**PROBLEM DETAILS**
Filter these entries so that only lines with the word "button" remain.

(Items from a data source)

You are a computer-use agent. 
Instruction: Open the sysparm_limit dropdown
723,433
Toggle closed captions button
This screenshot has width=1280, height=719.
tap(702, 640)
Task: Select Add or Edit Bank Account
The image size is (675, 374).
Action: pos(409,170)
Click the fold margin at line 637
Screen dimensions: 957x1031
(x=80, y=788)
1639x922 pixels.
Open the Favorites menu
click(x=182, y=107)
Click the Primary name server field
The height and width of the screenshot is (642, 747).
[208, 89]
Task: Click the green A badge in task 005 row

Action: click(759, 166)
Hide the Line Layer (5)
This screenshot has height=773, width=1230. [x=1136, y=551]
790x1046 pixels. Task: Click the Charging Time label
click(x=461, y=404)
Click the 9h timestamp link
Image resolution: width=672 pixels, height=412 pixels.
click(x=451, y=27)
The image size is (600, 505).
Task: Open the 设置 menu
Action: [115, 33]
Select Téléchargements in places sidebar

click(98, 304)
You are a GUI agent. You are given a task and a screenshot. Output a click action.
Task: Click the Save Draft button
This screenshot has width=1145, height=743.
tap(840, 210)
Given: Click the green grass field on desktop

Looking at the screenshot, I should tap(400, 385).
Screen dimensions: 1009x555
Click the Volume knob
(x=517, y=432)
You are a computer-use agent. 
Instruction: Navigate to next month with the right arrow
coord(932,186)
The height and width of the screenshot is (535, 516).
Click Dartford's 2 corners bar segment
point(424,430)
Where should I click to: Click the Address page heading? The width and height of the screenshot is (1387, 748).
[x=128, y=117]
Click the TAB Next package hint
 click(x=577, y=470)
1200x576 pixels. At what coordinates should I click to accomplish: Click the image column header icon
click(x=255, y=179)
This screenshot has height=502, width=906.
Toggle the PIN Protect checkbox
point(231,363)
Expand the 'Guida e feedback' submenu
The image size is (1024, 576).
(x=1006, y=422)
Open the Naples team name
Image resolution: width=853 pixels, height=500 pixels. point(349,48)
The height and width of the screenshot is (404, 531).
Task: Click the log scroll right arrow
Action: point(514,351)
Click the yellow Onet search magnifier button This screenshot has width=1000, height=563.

**ANSWER SPACE**
Toggle closed captions button
Task: Click the Save Draft button
Click the yellow Onet search magnifier button This screenshot has width=1000, height=563.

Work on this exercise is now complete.